As it turns out, love and it’s endurance now fascinates
me. When I married my husband some 11
plus years ago, I had thought marriage and our love would be a lengthy
honeymoon and as my kids like to say, “Nothing but cakes and cuddles”. Reality would prove me very wrong. Our first year of marriage was a rude slap in
the face. We had to combine money, share
house work and basically live with the other person’s annoyances. What we found in the midst of our nesting
period and all the petty arguments of who should take out the garbage and/or do
laundry was that at the base of it, we have a deep and abiding respect and
friendship for each other. We really
like each other as people; I have found that to be enormously important years
later.
When I reflect on this love that I have for my husband, I
think about falling in love with him the first time. I thought I could do without him, the
independent woman that I was, until we decided that we should take some time
away from our budding romance for reasons that seemed reasonable at the
time. When he left my house after we
talked about backing off for awhile, I thought I’d go to the gym but instead I
collapsed in a heap on my couch after I thought about what we had just decided
(I think it was my idea, mind you) and cried until I fell asleep. I had never done that. I woke up early the next morning and cried
some more before heading off to work. I
didn’t even know why I was crying but I knew then that I was falling in love. That was only the first leg of the race.
And now, many years later, I have fallen in love with him so
many other times since then that I really can’t recall every time. This feeling of falling for my husband is
usually after a cycle of wondering what I was smoking when I married him and
I’m sure of him wondering what had possessed him to ask such a harpy for her
hand. But after such a cycle, I reflect
on what makes our marriage endure and at the heart of it is the truest love
that I have ever felt for another person other than my children and my
parents. It is the glue that keeps us
together, binds us as no legal document ever could. When we were married, this Shakespearean
sonnet was read and I think it speaks volumes of the type of love that lasts:
Let me not to the marriage of true
minds
Admit impediments. Love is not love
Which alters when it alteration finds,
Or bends with the remover to remove:
O no! it is an ever-fixed mark
That looks on tempests and is never shaken;
It is the star to every wandering bark,
Whose worth's unknown, although his height be taken.
Love's not Time's fool, though rosy lips and cheeks
Within his bending sickle's compass come:
Love alters not with his brief hours and weeks,
But bears it out even to the edge of doom.
If this be error and upon me proved,
I never writ, nor no man ever loved.
Admit impediments. Love is not love
Which alters when it alteration finds,
Or bends with the remover to remove:
O no! it is an ever-fixed mark
That looks on tempests and is never shaken;
It is the star to every wandering bark,
Whose worth's unknown, although his height be taken.
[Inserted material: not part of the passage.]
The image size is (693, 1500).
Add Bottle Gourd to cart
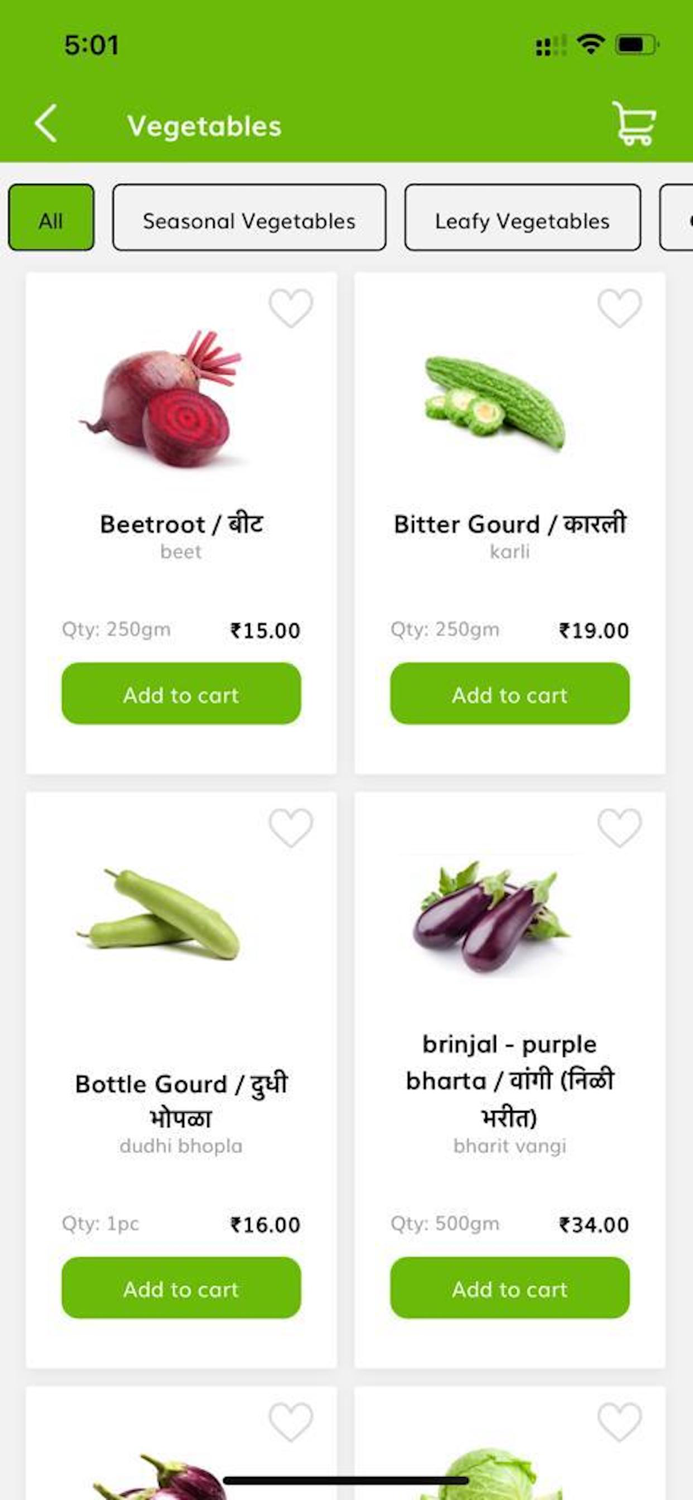pyautogui.click(x=181, y=1288)

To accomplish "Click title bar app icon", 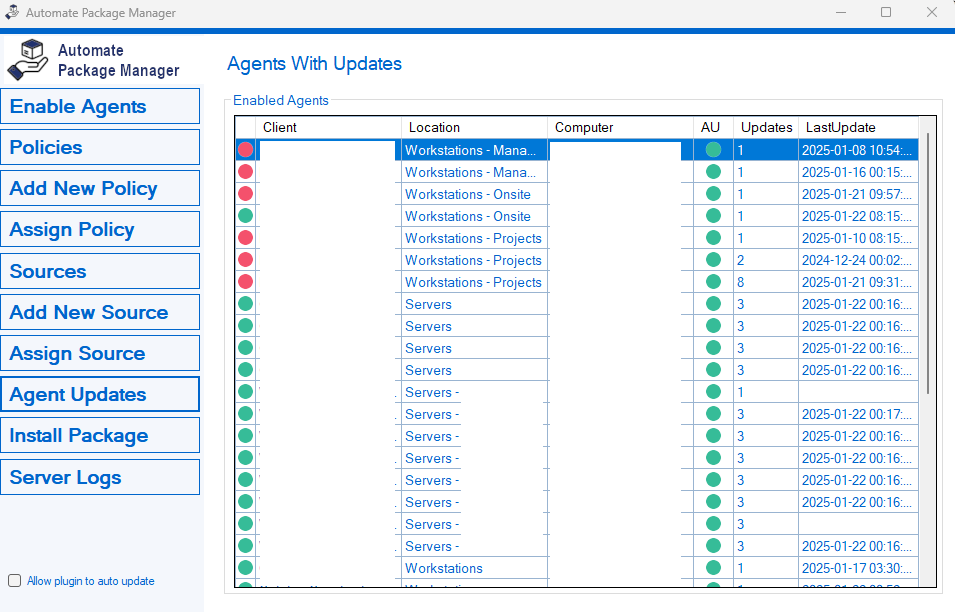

Love's not Time's fool, though rosy lips and cheeks
Within his bending sickle's compass come:
Love alters not with his brief hours and weeks,
But bears it out even to the edge of doom.
If this be error and upon me proved,
I never writ, nor no man ever loved.
I knew that we were in for the long haul but now with our
first decade under our belt and safely onward to the next one, I realize that I
am now a cross-country runner in the marathon of love; well seasoned to the
long miles we must run together, side by side.
I’m as happy as I could ever be with my husband, my best friend, my
mate. And now I feel our poem is like this one from Elizabeth Jennings:
Tell me where you go
When you look faraway.
I find I am too slow
When you look faraway.
I find I am too slow
To catch your mood. I hear
The slow and far-off sea
And waves that beat a shore
The slow and far-off sea
And waves that beat a shore
That could be trying to
Call us toward our end,
make us hurry through
Call us toward our end,
make us hurry through
This little space of dark.
Yet love can stretch it wide.
Each life means so much work
Yet love can stretch it wide.
Each life means so much work
You are my wealth, my
pride.
The good side of me, see
That you stay by my side
The good side of me, see
That you stay by my side
Two roots of one great
tree.
We are two roots of one great tree, we are the pair in a
three legged race, holding on to each other for support as we run our marathon
together, picking up memories along the way, falling in love with each other
over and over.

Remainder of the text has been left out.